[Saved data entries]
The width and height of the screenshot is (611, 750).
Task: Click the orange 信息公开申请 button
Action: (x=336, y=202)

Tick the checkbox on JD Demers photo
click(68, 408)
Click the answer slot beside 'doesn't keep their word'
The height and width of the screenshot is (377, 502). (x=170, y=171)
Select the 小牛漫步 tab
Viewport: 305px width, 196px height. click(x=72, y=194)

...

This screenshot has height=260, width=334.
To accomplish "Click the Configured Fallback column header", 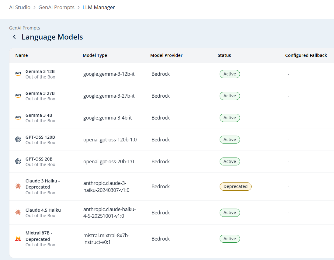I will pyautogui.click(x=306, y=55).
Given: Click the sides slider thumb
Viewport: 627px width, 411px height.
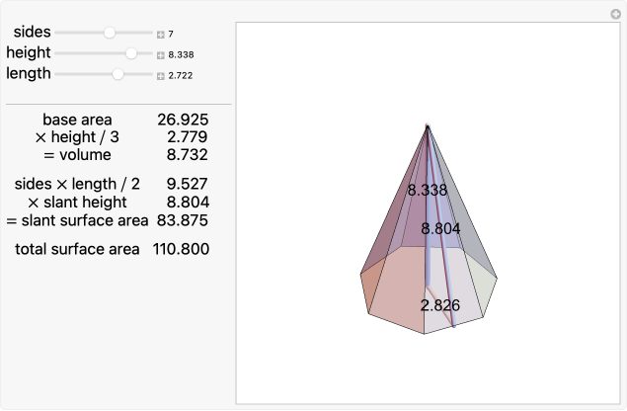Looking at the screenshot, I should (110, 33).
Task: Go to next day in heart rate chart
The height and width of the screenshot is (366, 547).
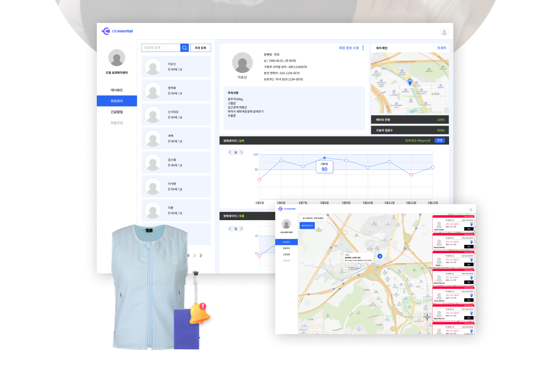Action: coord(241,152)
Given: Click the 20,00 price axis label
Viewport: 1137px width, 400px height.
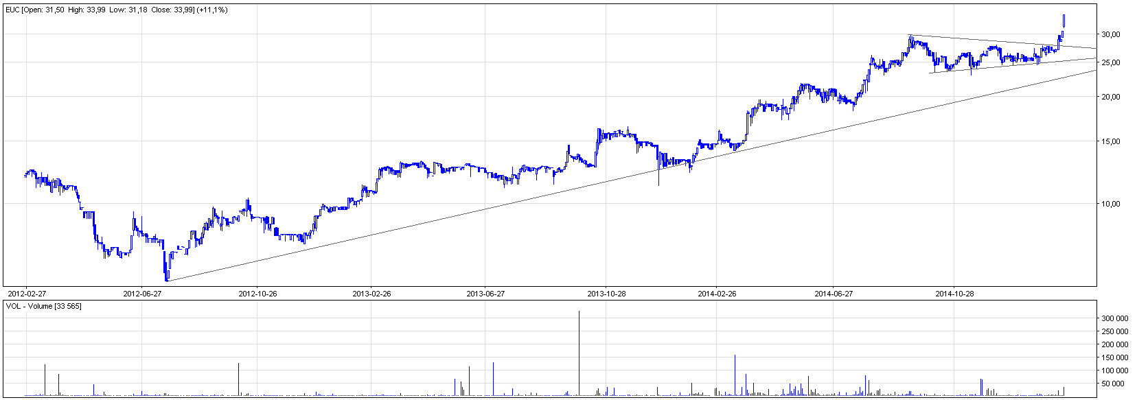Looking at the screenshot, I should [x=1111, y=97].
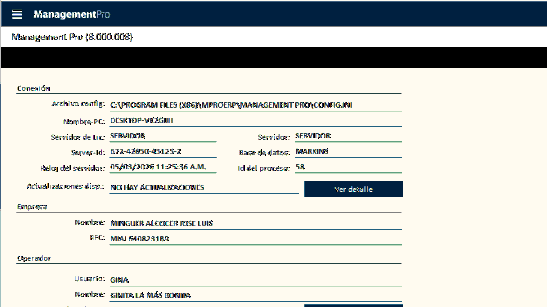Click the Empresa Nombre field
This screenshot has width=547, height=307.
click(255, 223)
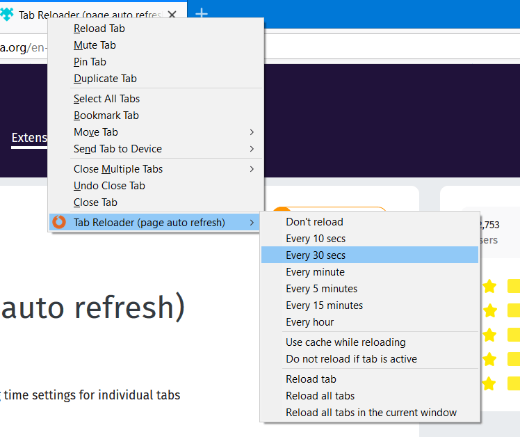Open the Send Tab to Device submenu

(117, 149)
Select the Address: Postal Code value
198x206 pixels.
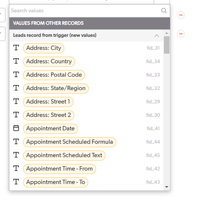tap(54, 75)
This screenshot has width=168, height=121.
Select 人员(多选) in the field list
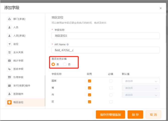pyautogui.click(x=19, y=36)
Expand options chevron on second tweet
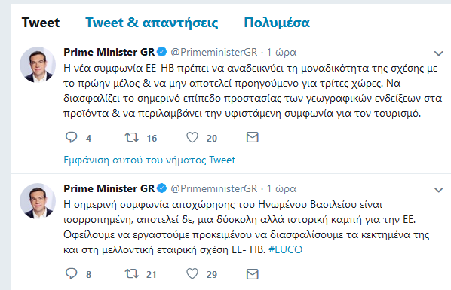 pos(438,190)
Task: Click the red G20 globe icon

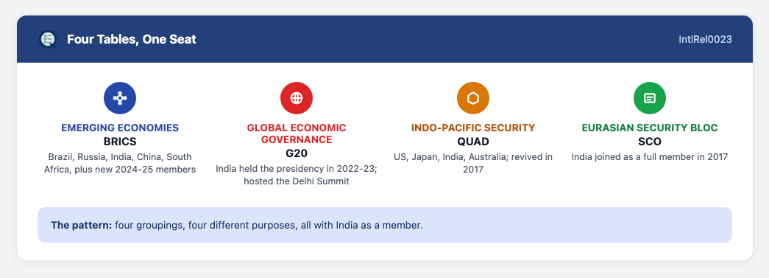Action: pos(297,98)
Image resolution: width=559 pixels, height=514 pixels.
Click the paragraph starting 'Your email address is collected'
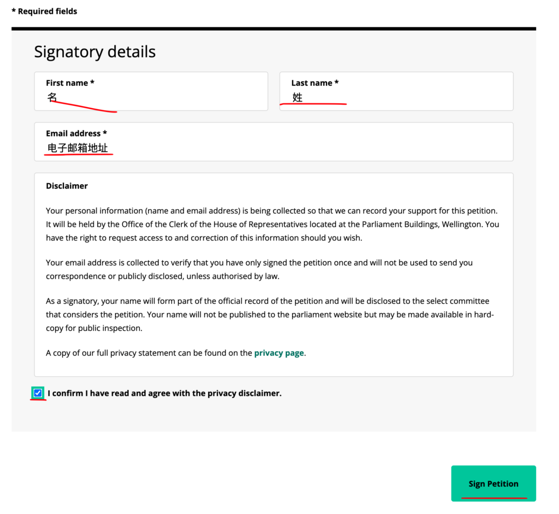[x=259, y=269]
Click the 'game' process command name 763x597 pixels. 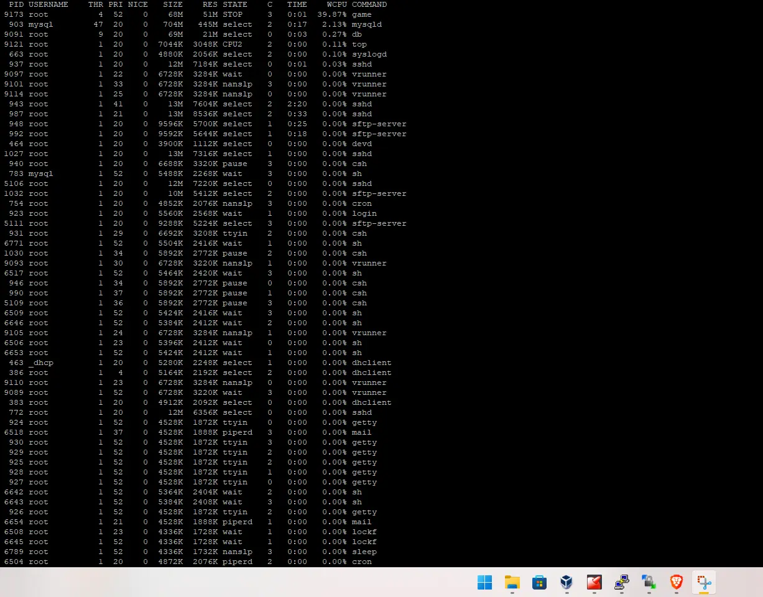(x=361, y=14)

Your goal:
A clean copy is needed of the lines above from the one with "198x206 pixels." up to and including the one with "Image resolution: width=559". Please set it down exactly, with no pictures.

Reply:
198x206 pixels.
tap(54, 75)
This screenshot has width=168, height=121.
Select 人员(多选) in the field list
pyautogui.click(x=19, y=36)
Expand options chevron on second tweet
 pos(438,190)
Task: Click the red G20 globe icon

Action: pos(297,98)
Image resolution: width=559 pixels, height=514 pixels.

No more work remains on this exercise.